Benedict wrote that, without the resurrection, we could still piece together some nice ideas about Christianity—a kind of religious worldview—but what would we be left with? Just a failed religious leader. Jesus would still be a great man, but that is all He would be.

And if that were the case, Christ’s authority would extend only as far as we would be interested. Christ would no longer be the criterion. That means we would become the criterion. We and our own judgments. We would pick and choose what strike us as useful from Christ’s teachings.

There of course is nothing new in this. At the beginning of the Bible, Adam and Eve chose to become the criterion. In doing so, they thought they could “be like God.”

So there is nothing new in people thinking that in sinning they can be like God. The only new thing that came into our world is Christ and His resurrection. Benedict wrote: “Only if Jesus is risen has anything really new occurred that changes the world and the situation of mankind.”

In my first year in theology school, a Dominican religious sister taught the Pentateuch, the first five books of the Bible. The consensus soon arose in the class that she really did not believe Christ was God. She continually cited a man named Rudolf Bultmann, a Lutheran scripture scholar from Germany who was one of the early 20th century’s major forces in biblical studies. One of his famous quotes is this:  

It is impossible to use electrical light and the wireless and to avail ourselves of modern medical and surgical discoveries, and at the same time to believe in the New Testament world of spirits and miracles.  

So, because Edison invented the light bulb, and we found a vaccine for measles, it became foolish to believe in the supernatural events connected to Christ?

This heretical thought process was featured in seminaries for a good portion of the 20th century. In a later work by Pope Benedict, he cited Bultmann’s book New Testament and Mythology. Bultmann argued that the “natural event of the resuscitation of a dead man doesn’t really help us in our faith.” This famous and influential scholar then appeared to argue Christ was not resurrected, but merely resuscitated.

Pope Benedict answered that the coming back to life of a clinically dead person wouldn’t have changed anything. Something like that would not have transformed our human existence. Did Christ appear to His Apostles beaten, bloodied, and bruised and tell them, “Somehow I pulled out of it”? Would that have inspired them to go to their bloody deaths proclaiming that Christ was God? Of course not.

We then have to use our reason and intellect to help us get to the truth. The late Pope Benedict, one of the Church’s great theologians and Scripture scholars, bottom lined it by stating this: “I trust the Gospels.”

Pope Benedict wrote that the Apostles were so overwhelmed by the reality of seeing Christ alive that, after initial astonishment and hesitation, they could no longer ignore the reality: “He’s alive. He’s spoken to us; he’s allowed us to touch him, even if he no longer belongs to the realm of the tangible in the normal way.” Christ was different, but He was no mere resuscitated corpse, nor was He an hallucination. He no longer belonged to the world, but yet He was there present to it. Pope Benedict wrote it was an utterly unique experience for the Apostles, something that surpasses all experience, yet it was utterly real and present.

But is it true? Our modern, enlightened world that “trusts the science” says it is a myth. Yet Pope Benedict argued that the resurrection does not contradict scientific data. The resurrection accounts certainly speak of something new, unprecedented, a new dimension of reality. It shows us there is a further dimension, beyond what was previously known.  

Does that contradict science?

Can there really only ever be what there has always been? Can there not be something unexpected, unimaginable, something new?

If there really is a God, is he not able to create a new dimension of human existence, a new dimension of reality altogether? Is not creation waiting for this last and highest evolutionary leap, for the union of the finite with the infinite, for the union of man and God, for the conquest of death? 

My friends: Something strange is happening; something strange and new, but real nonetheless. God has died in the flesh, but He is risen—and hell trembles with fear.

- _YOUR INSTRUCTIONS_:
Reproduce the resurrection passage verbatim from "Pope Benedict wrote that" to "real and present.". Draw only on the resurrection passage and nothing beyond it.

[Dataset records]

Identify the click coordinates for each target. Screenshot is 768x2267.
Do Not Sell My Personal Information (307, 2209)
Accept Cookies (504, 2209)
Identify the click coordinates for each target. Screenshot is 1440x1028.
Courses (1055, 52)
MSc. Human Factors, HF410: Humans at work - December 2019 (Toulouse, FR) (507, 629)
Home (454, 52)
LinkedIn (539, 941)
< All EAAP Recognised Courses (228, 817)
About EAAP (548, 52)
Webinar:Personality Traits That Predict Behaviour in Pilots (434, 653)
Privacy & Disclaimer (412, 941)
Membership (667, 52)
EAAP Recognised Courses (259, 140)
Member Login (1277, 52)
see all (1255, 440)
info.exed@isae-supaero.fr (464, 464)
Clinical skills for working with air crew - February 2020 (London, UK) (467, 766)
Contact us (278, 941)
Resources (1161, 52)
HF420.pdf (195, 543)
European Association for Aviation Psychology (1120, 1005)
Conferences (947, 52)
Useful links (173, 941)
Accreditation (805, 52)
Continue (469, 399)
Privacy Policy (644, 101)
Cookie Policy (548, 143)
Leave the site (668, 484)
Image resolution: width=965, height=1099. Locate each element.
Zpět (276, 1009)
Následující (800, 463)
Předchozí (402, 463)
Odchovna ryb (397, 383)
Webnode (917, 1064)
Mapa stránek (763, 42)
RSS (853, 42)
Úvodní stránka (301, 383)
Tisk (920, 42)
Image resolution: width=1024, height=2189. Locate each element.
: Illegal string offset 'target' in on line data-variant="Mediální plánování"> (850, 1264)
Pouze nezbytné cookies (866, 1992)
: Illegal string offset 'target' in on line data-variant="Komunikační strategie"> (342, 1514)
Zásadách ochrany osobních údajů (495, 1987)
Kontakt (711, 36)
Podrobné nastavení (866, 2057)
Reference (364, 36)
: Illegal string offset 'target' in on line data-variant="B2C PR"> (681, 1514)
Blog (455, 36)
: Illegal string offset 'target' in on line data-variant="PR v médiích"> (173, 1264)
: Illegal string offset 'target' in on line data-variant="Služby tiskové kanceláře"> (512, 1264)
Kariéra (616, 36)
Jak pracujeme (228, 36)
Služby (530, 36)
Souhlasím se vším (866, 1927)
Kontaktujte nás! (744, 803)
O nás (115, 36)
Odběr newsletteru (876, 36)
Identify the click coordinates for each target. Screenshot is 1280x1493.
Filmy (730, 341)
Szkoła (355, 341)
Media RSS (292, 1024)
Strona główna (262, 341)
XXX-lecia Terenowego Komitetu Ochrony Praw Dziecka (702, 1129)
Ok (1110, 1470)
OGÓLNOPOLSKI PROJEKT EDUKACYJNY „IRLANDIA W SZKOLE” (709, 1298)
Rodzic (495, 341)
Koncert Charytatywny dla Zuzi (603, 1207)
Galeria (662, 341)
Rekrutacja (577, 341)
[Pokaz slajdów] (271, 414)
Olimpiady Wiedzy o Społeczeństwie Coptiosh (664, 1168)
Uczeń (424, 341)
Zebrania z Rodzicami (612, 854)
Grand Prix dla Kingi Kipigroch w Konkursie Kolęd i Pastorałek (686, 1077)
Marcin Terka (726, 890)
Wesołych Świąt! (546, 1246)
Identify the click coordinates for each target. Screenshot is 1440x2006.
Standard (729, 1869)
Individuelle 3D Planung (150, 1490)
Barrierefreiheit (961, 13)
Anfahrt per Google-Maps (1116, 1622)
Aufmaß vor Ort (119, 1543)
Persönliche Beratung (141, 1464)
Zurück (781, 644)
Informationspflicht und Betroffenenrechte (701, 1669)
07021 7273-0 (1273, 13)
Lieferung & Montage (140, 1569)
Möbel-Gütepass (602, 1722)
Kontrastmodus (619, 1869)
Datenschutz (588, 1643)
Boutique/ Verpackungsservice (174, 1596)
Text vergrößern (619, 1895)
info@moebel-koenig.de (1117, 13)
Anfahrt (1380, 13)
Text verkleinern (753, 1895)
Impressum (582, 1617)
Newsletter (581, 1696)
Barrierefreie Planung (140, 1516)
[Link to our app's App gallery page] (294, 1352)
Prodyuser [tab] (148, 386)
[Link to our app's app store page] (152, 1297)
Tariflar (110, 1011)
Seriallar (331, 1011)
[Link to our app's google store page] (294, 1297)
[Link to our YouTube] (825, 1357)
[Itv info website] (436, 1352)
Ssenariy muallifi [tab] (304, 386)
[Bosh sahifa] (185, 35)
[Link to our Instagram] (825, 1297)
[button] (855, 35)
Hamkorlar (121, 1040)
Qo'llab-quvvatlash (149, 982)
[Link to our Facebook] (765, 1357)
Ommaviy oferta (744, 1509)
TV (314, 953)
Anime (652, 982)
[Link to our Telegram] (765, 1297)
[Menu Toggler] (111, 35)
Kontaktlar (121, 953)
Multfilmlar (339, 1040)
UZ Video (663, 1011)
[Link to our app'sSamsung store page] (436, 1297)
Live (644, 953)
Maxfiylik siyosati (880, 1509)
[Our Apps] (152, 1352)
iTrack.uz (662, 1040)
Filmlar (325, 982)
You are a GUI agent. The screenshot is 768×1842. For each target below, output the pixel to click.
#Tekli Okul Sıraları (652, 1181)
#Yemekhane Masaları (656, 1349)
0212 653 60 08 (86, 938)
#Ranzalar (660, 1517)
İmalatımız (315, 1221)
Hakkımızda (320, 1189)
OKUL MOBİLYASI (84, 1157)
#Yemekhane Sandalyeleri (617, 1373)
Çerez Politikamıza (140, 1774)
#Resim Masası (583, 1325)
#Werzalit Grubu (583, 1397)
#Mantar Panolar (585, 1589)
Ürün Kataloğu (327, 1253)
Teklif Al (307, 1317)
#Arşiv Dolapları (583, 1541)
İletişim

- _SOLVED EXERCISE_:
Pope Benedict wrote that the Apostles were so overwhelmed by the reality of seeing Christ alive that, after initial astonishment and hesitation, they could no longer ignore the reality: “He’s alive. He’s spoken to us; he’s allowed us to touch him, even if he no longer belongs to the realm of the tangible in the normal way.” Christ was different, but He was no mere resuscitated corpse, nor was He an hallucination. He no longer belonged to the world, but yet He was there present to it. Pope Benedict wrote it was an utterly unique experience for the Apostles, something that surpasses all experience, yet it was utterly real and present.